A capital idea for the capital city is a fair at Fuji Park Fairgrounds, business-wise and otherwise, but a look into feasibility should keep the cart behind the horse.
The ad hoc committee spearheading the feasibility look on behalf of Carson City’s Board of Supervisors is stocked with public- and private-sector enthusiasts. Talk among members at the group’s meeting a week ago was of a fair next year.
Some members seemed interested in nuts and bolts before blueprints, so to speak, which smacks of the horse pushing the cart instead of pulling.
Four subgroups were formed to look at entertainment options, agricultural events and the like, carnival prospects, and outreach. The outreach unit is charged with checking into the community, presumably for interest and input, as well as sponsorships and possible vendors.
Deputy City Manager Marena Works, who heads up the ad hoc group, said vendors will be important.
General discussion touched on money matters, but nothing specific was mentioned and it remains clear that community support is unlikely to include a significant amount from the consolidated city government still emerging financially from lean times.
So the horse before the cart, it seems equally clear, must involve how such an event can be financed.
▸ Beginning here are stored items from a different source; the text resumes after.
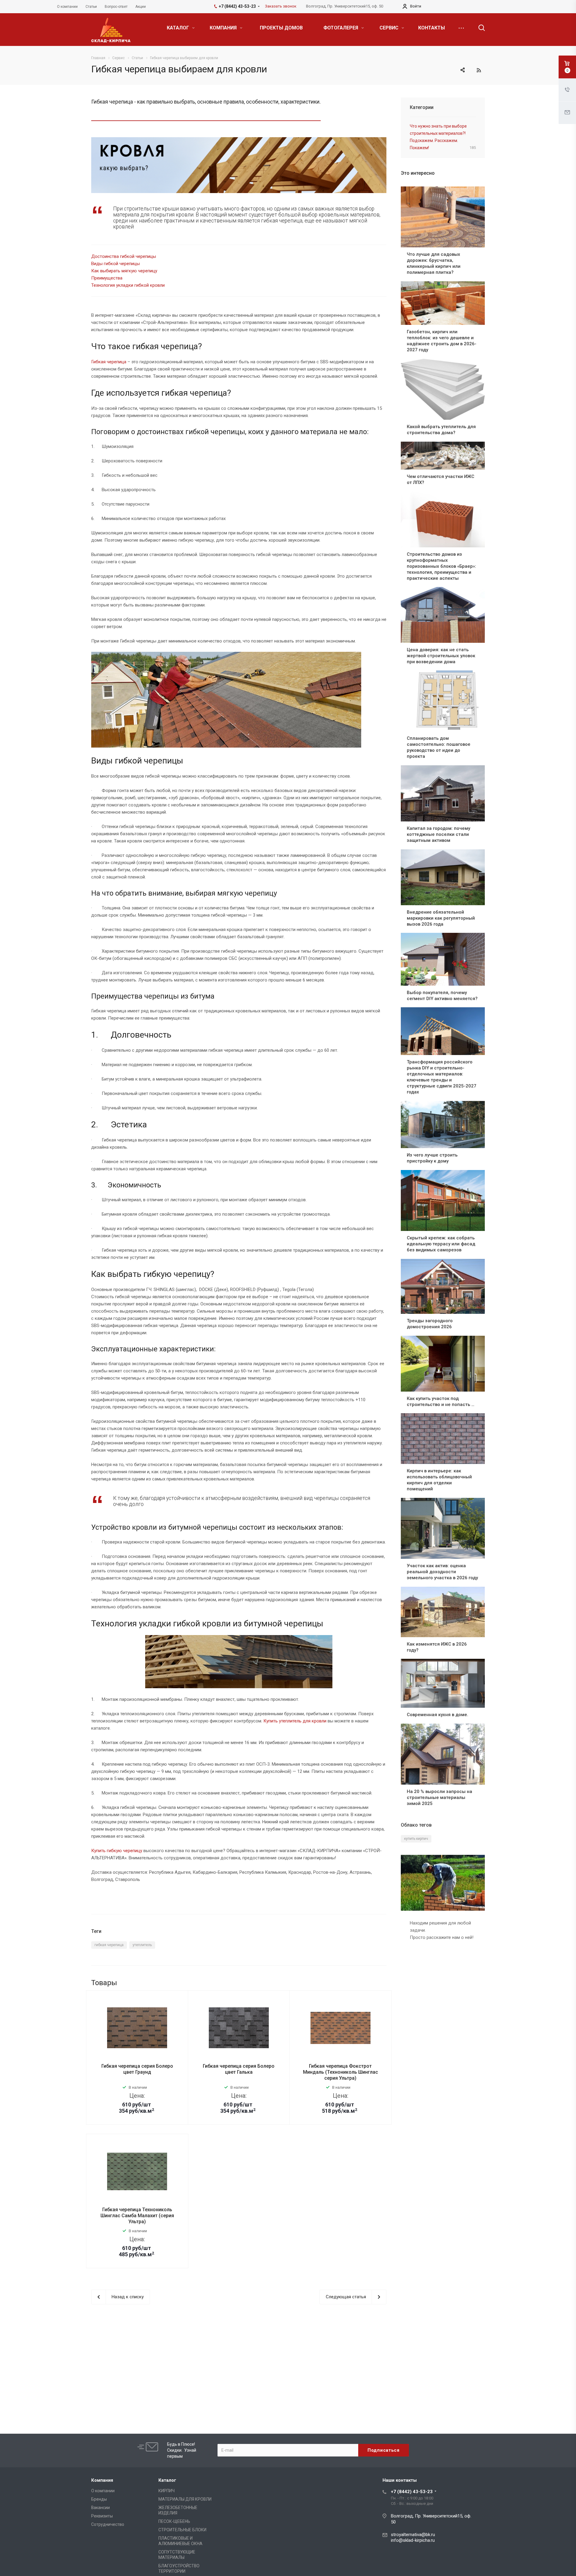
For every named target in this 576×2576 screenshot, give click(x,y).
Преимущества (106, 278)
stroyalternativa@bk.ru (413, 2534)
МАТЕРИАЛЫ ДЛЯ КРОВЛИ (185, 2499)
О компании (103, 2490)
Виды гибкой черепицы (115, 263)
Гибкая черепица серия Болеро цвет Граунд (137, 2069)
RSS (479, 70)
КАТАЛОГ (178, 28)
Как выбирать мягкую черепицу (124, 271)
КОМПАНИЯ (224, 28)
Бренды (99, 2499)
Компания (102, 2480)
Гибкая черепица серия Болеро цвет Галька (238, 2069)
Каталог (167, 2480)
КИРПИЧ (166, 2490)
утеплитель (142, 1945)
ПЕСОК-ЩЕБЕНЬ (174, 2521)
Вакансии (100, 2507)
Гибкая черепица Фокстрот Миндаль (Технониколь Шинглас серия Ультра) (340, 2072)
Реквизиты (102, 2516)
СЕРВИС (390, 28)
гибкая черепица (109, 1945)
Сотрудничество (107, 2524)
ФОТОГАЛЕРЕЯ (341, 28)
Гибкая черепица (108, 361)
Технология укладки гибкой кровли (128, 285)
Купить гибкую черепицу (116, 1850)
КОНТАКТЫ (431, 28)
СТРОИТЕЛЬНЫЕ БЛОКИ (182, 2529)
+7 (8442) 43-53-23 (412, 2491)
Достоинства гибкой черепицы (123, 256)
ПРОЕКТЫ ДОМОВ (281, 28)
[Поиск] (479, 28)
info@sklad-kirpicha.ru (413, 2540)
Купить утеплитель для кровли (294, 1721)
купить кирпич (416, 1839)
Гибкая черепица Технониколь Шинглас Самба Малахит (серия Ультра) (137, 2215)
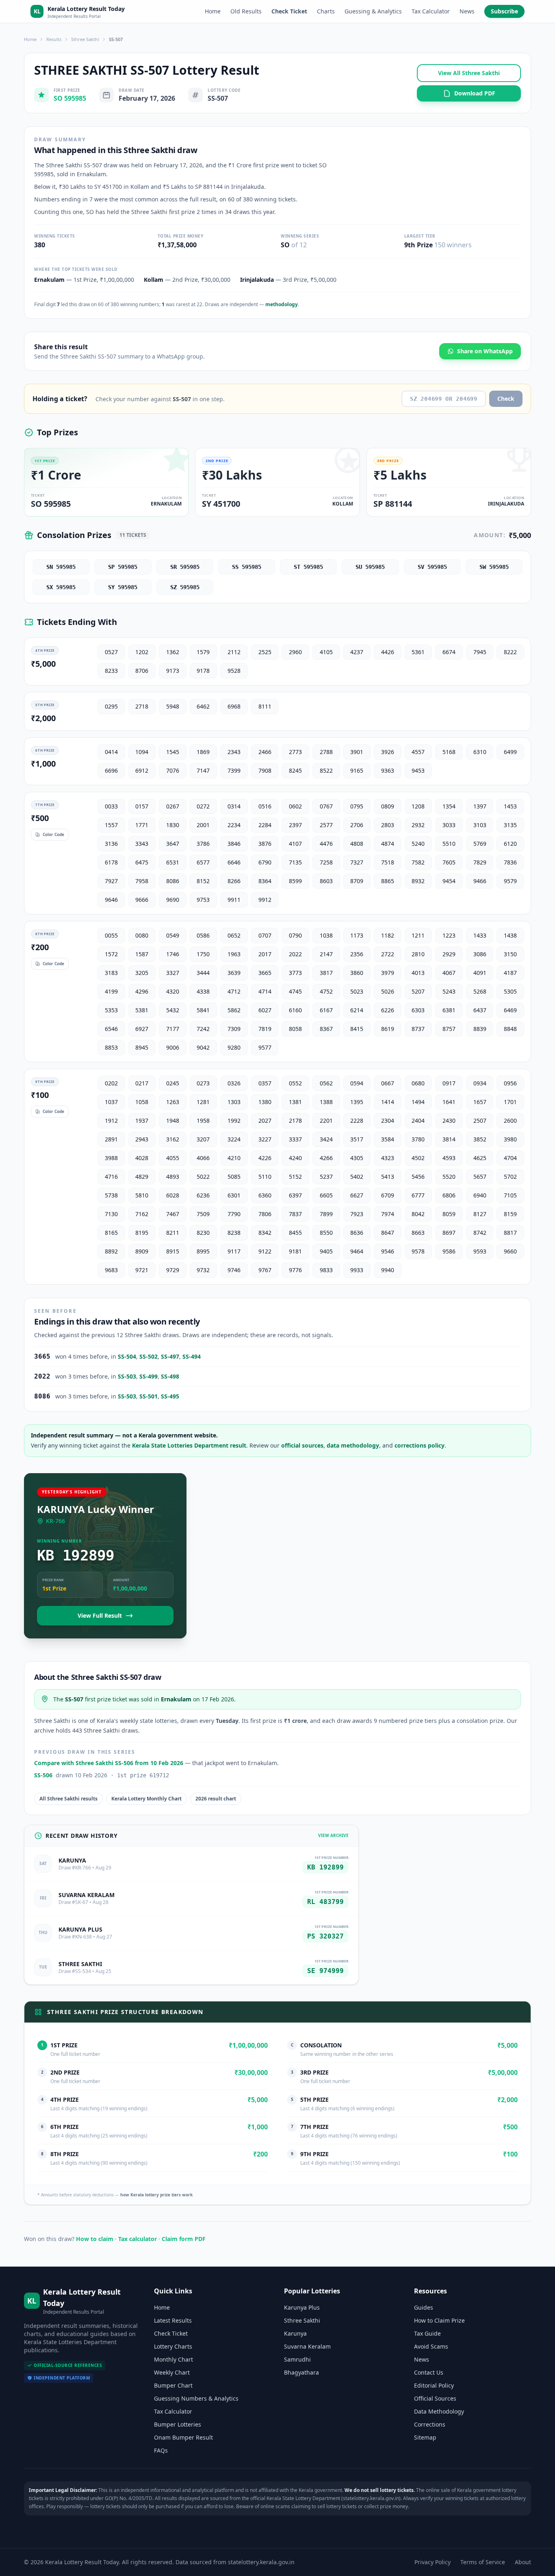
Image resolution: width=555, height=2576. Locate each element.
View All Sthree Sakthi (469, 73)
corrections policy (419, 1445)
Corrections (429, 2424)
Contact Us (428, 2372)
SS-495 (170, 1396)
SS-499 (148, 1376)
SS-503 (127, 1376)
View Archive (333, 1835)
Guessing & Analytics (373, 11)
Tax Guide (427, 2333)
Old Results (246, 11)
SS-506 (43, 1775)
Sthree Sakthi (85, 39)
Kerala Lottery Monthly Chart (146, 1798)
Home (213, 11)
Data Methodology (439, 2411)
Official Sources (435, 2398)
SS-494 (191, 1356)
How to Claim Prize (439, 2320)
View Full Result (100, 1615)
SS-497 (170, 1356)
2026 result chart (215, 1798)
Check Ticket (289, 11)
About (523, 2562)
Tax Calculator (431, 11)
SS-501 (148, 1396)
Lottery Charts (173, 2346)
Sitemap (425, 2437)
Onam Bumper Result (183, 2437)
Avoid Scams (431, 2346)
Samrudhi (297, 2359)
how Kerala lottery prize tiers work (156, 2195)
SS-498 (170, 1376)
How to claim (94, 2239)
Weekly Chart (172, 2372)
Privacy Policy (432, 2562)
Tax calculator (137, 2239)
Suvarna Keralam (307, 2346)
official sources (302, 1445)
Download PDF (474, 93)
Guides (423, 2307)
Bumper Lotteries (177, 2424)
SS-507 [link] (116, 39)
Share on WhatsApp (485, 351)
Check (505, 398)
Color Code (53, 834)
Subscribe (504, 11)
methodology (281, 304)
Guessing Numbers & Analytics (196, 2398)
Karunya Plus (302, 2307)
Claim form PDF (184, 2239)
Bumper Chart (173, 2385)
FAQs (161, 2450)
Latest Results (173, 2320)
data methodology (353, 1445)
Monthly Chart (173, 2359)
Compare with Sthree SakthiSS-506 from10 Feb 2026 (108, 1763)
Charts (326, 11)
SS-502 (148, 1356)
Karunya (295, 2333)
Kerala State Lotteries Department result (189, 1445)
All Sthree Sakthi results (68, 1798)
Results (53, 39)
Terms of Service (482, 2562)
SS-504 (127, 1356)
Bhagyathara (301, 2372)
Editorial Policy (434, 2385)
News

A fair, regional or statewide in scope, will require adequate funding or wind up a good intention on the low road to problems rather than the high road to high times.
Certainly a well-run “Nevada Fair” that grows over time into a true state fair would be a mid-year boomlet annually for Carson City. Senior Judge Robey Willis, the man who originally pushed the fair idea this year and is on the committee, was the ad hoc unit member who said last week it should be called the Nevada Fair at first.
But any feasibility scan must keep the financing horse’s tail, and tale, well in view before everyone gets into the cart and rides happily into the sunset.
It will be intriguing to see at September’s meeting what creative ideas come forth regarding that knotty aspect. It also will be interesting to see whether the mid-2014 target for having the first fair remains intact.
Mounting a well-planned, adequately financed and successful fair from scratch takes time. It could be done next year, but financing and organization are key. It is likely when the feasibility study results reach the Board of Supervisors in October, those matters will be on each governing board member’s mind.
“There’s a lot of energy that has been generated,” Works said, keying off the fact there is ample interest.
But making it work is crucial, so money and tenacity must be ample as well. Financing and will power must be marshalled community-wide, which can take time.